The primary disadvantage with robotic surgery is the exorbitant cost when compared to laparoscopic surgery. Limited compatible instruments make it a challenge to perform a few surgeries such as liver surgery without the ultrasonic surgical aspirator. Furthermore, the large size of the current system requires a specially designed operation theater increasing the setup cost. Most importantly, it is still not clear whether increased costs translate to clinical benefits. Majority of the studies failed to show a significant advantage in perioperative outcomes with robotic surgery in comparison with laparoscopic surgery in hysterectomy, colectomy, or prostatectomy. Furthermore, inferior outcomes with more genitourinary complications were reported during the early adoption time for robotic prostatectomy, highlighting the need for a formal robotic training curriculum. However, the problem associated with the learning curve was reported even with laparoscopic surgery. As of now, robotic surgery is not recommended as a superior option compared to laparoscopic surgery to perform minimally invasive surgery. However, as said by Arthur Schopenhauer, all truth passes through three stages. First, it is ridiculed. Second, it is violently opposed. Third, it is accepted as being self-evident. Laparoscopic surgery went through the three stages and that will probably be true for robotic surgery. If the cost of robotic surgery becomes comparable to laparoscopic surgery, it has the potential to shorten the learning curve associated with complex minimally invasive surgery and encourage more surgeons to adopt the approach.
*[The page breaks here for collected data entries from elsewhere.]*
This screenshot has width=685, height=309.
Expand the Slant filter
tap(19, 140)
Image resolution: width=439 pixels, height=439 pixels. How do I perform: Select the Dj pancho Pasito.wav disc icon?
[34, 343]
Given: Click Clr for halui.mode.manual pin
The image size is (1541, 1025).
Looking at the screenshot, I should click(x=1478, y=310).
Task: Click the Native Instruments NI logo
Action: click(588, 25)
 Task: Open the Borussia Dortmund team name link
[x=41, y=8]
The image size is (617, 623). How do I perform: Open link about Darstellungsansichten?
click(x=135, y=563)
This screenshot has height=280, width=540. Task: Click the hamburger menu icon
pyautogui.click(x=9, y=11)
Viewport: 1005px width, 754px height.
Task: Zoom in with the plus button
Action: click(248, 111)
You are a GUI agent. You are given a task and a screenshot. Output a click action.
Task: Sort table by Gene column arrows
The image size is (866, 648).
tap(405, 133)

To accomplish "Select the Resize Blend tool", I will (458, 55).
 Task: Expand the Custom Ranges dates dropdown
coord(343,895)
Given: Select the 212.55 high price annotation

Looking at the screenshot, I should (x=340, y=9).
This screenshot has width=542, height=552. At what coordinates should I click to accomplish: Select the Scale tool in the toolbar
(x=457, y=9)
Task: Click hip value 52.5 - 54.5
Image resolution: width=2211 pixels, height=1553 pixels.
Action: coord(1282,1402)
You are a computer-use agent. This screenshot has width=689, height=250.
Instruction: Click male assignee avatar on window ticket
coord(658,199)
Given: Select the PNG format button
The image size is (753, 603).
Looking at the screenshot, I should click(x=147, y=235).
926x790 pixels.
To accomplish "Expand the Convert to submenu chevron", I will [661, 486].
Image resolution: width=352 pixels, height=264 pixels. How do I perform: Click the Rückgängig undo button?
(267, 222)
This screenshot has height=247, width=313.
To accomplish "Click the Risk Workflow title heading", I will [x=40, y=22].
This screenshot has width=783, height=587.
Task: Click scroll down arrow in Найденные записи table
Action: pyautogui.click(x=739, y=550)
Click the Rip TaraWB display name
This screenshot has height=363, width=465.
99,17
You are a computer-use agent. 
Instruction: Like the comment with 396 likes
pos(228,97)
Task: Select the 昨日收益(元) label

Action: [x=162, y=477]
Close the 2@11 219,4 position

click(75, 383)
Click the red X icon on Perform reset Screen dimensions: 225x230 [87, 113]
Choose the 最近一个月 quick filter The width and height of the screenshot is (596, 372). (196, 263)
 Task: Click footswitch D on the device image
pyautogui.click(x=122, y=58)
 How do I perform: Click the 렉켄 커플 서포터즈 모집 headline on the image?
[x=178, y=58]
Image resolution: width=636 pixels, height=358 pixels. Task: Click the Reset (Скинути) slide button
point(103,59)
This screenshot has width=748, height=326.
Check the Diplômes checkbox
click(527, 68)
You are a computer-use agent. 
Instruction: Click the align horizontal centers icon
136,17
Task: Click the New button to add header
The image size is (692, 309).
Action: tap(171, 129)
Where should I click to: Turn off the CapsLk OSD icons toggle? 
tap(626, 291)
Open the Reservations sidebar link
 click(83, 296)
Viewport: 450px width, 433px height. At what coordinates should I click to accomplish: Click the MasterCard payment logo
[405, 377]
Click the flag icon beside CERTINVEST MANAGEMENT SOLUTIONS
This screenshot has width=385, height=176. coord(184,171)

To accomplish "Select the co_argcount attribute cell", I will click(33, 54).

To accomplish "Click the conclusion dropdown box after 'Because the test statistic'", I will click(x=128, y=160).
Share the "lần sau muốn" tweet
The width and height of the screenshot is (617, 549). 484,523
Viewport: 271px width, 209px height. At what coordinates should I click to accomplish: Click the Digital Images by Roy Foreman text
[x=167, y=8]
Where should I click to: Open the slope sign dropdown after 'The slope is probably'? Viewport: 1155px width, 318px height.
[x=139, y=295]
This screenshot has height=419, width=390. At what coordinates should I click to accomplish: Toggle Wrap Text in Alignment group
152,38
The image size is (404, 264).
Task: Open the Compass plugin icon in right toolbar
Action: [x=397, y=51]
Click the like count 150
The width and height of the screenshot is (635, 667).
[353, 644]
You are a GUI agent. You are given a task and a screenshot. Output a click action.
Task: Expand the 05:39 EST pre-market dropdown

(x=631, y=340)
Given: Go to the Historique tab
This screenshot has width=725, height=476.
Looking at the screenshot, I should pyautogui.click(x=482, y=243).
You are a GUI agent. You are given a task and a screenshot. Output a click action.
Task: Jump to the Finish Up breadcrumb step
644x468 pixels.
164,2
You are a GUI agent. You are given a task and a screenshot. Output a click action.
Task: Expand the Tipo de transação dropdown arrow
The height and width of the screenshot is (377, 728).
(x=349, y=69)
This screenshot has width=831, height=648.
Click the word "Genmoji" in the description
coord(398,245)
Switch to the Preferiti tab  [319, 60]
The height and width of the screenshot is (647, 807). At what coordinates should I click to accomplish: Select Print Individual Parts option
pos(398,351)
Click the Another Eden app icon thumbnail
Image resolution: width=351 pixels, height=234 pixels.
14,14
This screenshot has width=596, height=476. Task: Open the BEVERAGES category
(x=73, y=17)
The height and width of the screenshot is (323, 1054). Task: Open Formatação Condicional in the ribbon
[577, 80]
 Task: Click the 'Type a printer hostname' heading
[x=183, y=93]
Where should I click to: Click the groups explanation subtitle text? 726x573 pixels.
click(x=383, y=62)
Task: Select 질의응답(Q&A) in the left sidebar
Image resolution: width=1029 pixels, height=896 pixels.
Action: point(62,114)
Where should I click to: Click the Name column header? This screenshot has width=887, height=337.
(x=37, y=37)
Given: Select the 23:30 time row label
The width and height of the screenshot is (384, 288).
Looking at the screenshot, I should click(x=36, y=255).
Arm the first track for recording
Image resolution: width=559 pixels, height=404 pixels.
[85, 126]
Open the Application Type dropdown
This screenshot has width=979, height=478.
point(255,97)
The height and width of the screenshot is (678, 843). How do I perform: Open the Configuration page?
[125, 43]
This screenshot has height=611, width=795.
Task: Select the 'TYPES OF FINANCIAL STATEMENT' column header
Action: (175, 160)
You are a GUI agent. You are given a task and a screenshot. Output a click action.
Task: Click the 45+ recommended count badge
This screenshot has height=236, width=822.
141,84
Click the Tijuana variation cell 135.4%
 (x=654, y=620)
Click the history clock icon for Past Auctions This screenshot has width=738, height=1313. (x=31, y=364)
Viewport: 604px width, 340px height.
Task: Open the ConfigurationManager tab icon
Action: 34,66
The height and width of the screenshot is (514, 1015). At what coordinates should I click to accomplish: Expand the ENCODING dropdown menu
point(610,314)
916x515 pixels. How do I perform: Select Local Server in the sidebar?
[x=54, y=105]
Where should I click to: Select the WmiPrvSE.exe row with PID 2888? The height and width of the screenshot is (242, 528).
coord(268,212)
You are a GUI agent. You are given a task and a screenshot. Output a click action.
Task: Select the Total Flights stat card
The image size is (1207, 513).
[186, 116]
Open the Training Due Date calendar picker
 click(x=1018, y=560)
As a surgeon, it is important to understand the evolution of surgery and learn new technology. Experts in the field should focus on generating high-quality evidence related to various surgical approaches. Only when the surgeon is trained in different surgical approaches, he/she would be able to choose the right approach for a patient. Resistance to learning new technology would result in biased decision-making. It is the duty of a surgeon to learn and encourage residents/fellows to undergo training in various surgical approaches to provide quality, evidence-based patient-centered care.